Analyst accuses AMC CEO Adam Aron of 'spinning reality' with APE shares

·Anchor
·2 min read

AMC CEO Adam Aron has become a hero to retail investors amid the meme stock era, but one analyst argues that a new offering of AMC Preferred Equity (APE) shares is disingenuous and ultimately bad for investors.

“You know, Adam does a great job of spinning reality, and he’s sort of found followers who don’t really understand what they’re investing in,” noted tech analyst Rich Greenfield, who has one-penny price target on AMC shares, told Yahoo Finance Live (video above) following an earlier interview with Aron. “I think that’s really the scary part, because what these new APE shares essentially allow them to do is to dramatically dilute shareholders on a recurring basis.”

AMC stock fell as much as 12 percent intraday on Friday after the preferred equity issuance announcement before recovering to gain 19 percent by day’s end and continuing its run on Monday.

Aron maintained that the issuance gives the company increased financial flexibility as the theater chain rebounds from the COVID-19 pandemic.

“Just six months ago, people were hollering to the heavens that streaming as the future of the world,” Aron told Yahoo Finance Live. “Those people weren’t expecting ‘Top Gun: Maverick’ to do $1.3 billion of ticket sales in movie theaters. Theaters have a bright futures because people want to go out to theaters.”

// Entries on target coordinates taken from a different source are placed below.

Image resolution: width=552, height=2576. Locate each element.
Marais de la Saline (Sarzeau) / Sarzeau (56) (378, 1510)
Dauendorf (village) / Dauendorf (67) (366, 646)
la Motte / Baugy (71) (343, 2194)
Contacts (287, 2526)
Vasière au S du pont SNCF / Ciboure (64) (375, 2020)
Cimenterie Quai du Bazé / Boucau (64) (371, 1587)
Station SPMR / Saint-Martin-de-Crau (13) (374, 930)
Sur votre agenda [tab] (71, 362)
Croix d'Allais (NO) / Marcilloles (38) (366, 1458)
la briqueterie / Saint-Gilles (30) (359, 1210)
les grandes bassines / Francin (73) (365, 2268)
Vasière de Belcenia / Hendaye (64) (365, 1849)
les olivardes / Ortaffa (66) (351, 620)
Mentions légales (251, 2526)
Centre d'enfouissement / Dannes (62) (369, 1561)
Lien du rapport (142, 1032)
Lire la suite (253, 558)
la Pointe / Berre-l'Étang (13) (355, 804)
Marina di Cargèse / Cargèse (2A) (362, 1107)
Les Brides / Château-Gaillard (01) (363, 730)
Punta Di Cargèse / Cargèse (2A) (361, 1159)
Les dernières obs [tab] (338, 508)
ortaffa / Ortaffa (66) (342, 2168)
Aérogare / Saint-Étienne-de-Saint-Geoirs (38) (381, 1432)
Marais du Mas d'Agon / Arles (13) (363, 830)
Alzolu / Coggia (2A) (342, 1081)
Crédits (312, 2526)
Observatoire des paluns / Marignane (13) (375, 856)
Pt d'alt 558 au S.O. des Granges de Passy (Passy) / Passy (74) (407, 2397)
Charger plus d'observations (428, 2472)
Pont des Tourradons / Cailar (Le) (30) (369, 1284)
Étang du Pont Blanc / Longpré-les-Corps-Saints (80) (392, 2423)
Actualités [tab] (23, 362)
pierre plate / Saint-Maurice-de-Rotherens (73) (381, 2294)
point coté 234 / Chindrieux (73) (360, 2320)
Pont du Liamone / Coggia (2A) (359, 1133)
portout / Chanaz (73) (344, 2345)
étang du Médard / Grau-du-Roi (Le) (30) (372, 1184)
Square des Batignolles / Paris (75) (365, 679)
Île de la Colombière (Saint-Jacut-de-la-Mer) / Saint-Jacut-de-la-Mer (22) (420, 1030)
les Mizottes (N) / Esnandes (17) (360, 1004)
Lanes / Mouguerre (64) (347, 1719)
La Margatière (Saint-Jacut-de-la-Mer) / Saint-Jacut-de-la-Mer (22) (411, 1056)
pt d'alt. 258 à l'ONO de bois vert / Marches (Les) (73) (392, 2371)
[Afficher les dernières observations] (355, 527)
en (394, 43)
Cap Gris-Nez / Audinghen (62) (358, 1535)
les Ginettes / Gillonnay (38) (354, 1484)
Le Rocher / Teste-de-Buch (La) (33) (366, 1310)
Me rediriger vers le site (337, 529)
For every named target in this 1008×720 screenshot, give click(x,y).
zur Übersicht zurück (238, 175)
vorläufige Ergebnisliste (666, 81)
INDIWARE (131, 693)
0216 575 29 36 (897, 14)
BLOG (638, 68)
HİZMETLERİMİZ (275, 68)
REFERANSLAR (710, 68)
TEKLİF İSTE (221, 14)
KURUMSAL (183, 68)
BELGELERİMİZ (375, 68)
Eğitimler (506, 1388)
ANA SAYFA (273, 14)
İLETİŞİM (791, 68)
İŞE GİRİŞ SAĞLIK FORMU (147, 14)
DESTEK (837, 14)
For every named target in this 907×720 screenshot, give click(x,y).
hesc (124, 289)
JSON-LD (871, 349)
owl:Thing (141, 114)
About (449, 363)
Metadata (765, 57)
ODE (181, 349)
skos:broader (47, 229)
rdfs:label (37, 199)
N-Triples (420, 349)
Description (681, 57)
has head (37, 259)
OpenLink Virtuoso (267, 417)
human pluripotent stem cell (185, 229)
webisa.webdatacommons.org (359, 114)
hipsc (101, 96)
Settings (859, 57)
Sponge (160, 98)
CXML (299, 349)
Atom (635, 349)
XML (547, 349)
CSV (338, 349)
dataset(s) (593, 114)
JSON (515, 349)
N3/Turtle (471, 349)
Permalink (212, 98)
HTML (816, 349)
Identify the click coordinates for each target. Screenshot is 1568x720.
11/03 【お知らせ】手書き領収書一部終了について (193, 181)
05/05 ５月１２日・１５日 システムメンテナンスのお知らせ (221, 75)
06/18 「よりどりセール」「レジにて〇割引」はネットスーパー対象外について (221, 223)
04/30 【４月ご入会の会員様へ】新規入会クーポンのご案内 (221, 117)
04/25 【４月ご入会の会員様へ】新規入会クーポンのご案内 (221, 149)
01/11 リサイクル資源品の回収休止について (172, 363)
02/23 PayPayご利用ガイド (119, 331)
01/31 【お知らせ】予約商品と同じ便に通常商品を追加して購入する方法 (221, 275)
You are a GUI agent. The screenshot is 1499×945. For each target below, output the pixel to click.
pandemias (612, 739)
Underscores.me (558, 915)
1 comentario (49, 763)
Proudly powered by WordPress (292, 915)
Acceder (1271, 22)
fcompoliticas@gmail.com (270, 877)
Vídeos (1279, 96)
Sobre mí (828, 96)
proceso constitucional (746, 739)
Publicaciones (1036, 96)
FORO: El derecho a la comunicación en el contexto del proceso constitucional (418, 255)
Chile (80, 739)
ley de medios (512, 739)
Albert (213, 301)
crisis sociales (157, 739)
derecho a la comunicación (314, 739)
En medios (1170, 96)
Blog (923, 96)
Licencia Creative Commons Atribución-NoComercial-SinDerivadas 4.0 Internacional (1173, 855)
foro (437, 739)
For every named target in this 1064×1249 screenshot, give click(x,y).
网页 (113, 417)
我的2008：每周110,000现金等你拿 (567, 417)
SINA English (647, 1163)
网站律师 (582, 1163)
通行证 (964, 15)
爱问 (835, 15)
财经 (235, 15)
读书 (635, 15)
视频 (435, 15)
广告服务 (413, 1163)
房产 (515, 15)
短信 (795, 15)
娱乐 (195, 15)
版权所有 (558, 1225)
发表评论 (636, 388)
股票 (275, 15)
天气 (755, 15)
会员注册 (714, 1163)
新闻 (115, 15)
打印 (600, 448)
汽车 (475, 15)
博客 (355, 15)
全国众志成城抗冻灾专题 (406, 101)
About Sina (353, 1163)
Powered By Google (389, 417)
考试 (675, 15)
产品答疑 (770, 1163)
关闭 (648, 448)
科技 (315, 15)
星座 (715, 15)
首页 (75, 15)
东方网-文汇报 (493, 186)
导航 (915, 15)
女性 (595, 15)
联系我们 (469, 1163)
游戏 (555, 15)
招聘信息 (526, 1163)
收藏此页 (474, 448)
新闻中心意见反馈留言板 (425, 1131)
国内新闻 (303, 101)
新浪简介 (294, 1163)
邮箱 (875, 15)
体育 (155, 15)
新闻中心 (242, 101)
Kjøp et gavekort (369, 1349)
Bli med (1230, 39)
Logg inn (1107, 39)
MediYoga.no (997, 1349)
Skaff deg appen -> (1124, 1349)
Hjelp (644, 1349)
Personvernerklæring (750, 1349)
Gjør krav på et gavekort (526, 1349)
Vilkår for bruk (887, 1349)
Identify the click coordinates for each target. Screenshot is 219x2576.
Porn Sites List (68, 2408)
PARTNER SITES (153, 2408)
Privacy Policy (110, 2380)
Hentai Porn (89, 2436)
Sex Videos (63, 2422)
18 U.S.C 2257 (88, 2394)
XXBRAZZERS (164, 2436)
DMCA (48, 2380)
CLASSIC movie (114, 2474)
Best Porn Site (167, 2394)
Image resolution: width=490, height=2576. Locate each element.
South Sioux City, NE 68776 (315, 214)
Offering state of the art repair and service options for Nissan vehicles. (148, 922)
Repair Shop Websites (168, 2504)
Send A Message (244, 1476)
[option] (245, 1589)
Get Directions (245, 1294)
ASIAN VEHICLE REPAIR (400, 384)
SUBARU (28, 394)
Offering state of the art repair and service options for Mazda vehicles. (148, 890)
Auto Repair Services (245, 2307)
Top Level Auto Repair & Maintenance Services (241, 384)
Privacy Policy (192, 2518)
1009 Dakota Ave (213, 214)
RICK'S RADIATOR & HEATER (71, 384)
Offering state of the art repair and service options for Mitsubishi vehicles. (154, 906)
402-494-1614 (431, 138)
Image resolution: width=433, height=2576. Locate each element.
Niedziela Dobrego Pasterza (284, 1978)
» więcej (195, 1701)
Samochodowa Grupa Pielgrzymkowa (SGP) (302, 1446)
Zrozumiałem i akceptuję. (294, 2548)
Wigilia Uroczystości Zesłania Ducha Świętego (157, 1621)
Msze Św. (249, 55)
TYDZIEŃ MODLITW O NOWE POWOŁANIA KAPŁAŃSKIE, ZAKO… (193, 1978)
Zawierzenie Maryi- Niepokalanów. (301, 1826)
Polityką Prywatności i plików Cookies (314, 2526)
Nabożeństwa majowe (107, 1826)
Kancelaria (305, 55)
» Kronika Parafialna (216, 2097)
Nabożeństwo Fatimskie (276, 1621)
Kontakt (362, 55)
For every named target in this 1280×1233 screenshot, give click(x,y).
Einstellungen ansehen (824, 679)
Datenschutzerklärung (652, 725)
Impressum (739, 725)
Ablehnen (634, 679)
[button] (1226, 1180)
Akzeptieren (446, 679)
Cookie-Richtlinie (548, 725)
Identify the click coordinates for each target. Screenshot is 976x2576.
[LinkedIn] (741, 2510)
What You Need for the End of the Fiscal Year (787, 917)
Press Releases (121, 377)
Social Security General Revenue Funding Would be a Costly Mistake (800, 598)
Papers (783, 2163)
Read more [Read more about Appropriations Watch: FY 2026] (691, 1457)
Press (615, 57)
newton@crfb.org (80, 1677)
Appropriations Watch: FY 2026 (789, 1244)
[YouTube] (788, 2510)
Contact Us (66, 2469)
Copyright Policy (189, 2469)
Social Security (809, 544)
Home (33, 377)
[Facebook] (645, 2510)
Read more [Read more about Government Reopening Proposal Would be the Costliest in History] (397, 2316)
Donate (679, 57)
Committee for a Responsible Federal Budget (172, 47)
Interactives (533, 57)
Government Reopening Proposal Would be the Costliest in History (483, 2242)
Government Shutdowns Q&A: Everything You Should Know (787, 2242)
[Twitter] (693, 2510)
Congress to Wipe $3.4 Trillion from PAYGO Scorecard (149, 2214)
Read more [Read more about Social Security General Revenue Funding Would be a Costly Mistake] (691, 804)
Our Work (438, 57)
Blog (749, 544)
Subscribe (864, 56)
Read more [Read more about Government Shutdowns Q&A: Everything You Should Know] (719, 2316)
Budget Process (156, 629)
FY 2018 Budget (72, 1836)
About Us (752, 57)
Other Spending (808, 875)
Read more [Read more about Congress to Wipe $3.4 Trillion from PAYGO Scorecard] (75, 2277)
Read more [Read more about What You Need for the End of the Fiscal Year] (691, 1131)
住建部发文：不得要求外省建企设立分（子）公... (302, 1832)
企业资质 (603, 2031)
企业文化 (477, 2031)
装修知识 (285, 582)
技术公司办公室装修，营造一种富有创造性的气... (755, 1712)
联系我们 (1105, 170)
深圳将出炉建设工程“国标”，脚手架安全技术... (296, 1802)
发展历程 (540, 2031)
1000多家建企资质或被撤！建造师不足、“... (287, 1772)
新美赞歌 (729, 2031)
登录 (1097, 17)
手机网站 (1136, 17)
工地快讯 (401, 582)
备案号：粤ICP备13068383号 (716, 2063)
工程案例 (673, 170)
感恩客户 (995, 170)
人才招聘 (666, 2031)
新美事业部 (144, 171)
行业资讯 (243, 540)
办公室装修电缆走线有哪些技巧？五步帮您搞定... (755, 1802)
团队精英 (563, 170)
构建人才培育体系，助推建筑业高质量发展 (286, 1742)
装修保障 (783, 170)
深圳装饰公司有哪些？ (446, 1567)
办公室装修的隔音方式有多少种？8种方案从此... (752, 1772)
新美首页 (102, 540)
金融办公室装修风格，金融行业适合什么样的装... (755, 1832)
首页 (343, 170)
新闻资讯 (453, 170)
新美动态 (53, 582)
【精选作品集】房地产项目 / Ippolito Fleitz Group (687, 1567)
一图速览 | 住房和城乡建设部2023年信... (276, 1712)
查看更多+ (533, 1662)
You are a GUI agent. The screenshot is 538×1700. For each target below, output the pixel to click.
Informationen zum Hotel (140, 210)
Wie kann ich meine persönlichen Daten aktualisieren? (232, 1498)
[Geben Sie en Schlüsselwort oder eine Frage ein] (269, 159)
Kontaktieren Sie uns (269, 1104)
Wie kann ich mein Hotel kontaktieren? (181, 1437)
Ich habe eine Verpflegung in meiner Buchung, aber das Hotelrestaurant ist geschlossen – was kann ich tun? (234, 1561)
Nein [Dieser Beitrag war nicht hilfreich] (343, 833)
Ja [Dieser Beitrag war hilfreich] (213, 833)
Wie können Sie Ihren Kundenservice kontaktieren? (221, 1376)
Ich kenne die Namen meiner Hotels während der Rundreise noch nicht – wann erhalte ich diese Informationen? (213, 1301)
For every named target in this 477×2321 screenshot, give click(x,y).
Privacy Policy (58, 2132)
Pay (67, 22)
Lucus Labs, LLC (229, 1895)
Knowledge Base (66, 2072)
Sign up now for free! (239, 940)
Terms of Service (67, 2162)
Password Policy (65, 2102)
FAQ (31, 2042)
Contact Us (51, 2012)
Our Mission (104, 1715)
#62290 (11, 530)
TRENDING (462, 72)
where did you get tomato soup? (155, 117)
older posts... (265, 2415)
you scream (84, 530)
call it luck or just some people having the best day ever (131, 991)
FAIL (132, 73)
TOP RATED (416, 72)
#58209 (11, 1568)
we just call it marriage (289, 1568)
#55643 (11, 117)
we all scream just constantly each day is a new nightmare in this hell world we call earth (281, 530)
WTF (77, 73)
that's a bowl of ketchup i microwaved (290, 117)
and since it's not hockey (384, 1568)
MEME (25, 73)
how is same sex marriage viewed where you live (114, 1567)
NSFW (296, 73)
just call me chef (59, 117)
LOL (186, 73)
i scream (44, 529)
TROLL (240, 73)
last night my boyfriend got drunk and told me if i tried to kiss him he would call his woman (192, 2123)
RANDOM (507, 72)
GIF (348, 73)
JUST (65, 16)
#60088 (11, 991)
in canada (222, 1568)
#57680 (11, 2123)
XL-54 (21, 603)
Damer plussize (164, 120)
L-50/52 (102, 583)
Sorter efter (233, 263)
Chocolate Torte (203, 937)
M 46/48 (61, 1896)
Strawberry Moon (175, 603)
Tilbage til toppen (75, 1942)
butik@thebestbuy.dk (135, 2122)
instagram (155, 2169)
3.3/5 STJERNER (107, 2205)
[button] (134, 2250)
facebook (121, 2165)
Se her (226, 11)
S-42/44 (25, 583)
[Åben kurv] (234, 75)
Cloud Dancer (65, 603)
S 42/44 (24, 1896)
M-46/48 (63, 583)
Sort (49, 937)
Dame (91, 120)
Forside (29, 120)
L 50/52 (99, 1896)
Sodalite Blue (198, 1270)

Greenfield argued that the movie theater business has fundamentally changed because of streaming, especially given that the theatrical window — the period of exclusivity for movies in theaters — continues to shorten.

The AMC Theatres in the Georgetown neighborhood is closed due to a global outbreak of coronavirus disease (COVID-19), in Washington, U.S., March 20, 2020. REUTERS/Joshua Roberts
An AMC Theatres in Washington, U.S., March 20, 2020. REUTERS/Joshua Roberts

“Movies that are being released in theaters are coming to streaming services far sooner,” the LightShed analyst explained. “There’s a tremendous amount of easy-access content on streaming services. I think there will always be a reason to see a huge movie in a movie theater. But the bar to get you to leave your home and go to a theater is higher than it’s ever been and going higher and higher.”

Greenfield doesn’t think the movie-theater business is going away but does think AMC's valuation is far too high. AMC trades at 3.4 times sales and has no price/earnings ratio because it’s posting losses. Cinemark, its closest competitor, trades at 0.9 times sales.

“There’s a huge disconnect between reality and where AMC is trading today,” Greenfield said.

AMC’s stock has more than doubled from its low this year but remains far below the $62.55 record closing high from June 2021.